→ Task description
Copy every line from the data below in which the string "will" can be found.

▬▬▬▬▬▬

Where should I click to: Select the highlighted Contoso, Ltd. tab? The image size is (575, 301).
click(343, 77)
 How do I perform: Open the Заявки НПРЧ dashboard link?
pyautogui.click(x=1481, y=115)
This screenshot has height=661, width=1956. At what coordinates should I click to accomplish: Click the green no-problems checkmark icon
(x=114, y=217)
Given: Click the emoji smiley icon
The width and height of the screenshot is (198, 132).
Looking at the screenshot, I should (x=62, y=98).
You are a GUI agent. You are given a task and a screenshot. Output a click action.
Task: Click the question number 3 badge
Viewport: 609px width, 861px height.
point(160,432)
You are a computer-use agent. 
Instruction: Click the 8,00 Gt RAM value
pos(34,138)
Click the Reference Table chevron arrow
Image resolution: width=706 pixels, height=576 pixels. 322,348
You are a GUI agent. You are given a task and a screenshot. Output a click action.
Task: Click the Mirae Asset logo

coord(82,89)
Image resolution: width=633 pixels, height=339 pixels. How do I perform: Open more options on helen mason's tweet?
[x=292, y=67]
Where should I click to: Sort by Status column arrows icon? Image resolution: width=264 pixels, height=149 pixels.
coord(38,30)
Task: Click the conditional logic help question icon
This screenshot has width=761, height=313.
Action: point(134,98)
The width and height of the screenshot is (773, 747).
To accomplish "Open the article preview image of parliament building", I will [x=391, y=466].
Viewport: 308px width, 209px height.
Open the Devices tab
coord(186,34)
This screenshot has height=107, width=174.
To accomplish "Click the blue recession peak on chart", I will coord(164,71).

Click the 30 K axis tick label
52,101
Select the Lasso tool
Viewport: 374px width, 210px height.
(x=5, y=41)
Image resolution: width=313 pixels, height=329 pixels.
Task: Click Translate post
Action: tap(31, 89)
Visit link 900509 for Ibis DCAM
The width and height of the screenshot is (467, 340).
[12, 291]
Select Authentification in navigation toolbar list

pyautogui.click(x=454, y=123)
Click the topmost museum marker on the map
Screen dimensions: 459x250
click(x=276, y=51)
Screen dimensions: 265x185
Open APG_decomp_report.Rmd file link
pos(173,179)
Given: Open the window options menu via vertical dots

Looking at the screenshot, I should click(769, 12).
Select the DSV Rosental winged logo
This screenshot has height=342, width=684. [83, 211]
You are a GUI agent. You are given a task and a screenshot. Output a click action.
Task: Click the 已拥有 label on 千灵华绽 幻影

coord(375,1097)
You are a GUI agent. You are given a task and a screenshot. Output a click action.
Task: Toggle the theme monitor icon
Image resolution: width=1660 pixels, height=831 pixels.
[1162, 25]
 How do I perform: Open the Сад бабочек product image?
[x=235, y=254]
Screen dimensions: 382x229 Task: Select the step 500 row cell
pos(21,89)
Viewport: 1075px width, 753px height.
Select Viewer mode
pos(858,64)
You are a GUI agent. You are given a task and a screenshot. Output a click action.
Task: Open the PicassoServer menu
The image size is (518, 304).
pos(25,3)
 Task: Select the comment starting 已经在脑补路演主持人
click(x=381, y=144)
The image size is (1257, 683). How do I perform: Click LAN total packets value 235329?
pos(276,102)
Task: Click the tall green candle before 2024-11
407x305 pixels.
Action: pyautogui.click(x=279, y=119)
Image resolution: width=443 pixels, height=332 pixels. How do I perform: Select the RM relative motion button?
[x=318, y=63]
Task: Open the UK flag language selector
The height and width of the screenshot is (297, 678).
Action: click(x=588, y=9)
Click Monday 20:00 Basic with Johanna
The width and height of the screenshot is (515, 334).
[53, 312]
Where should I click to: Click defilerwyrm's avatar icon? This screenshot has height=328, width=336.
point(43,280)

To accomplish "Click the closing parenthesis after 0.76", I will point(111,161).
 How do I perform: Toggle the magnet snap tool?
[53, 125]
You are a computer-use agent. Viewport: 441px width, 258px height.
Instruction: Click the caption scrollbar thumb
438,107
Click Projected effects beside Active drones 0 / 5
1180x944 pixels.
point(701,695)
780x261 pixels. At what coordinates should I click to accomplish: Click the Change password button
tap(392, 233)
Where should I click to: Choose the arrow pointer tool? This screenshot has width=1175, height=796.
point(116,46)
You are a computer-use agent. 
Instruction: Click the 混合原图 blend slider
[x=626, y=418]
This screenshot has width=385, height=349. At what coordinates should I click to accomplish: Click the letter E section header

▬▬▬▬▬▬

→ Result of this exercise
To accomplish "Open the article preview image of parliament building", I will [x=391, y=466].
To accomplish "Click the blue recession peak on chart", I will coord(164,71).
To accomplish "Click the closing parenthesis after 0.76", I will point(111,161).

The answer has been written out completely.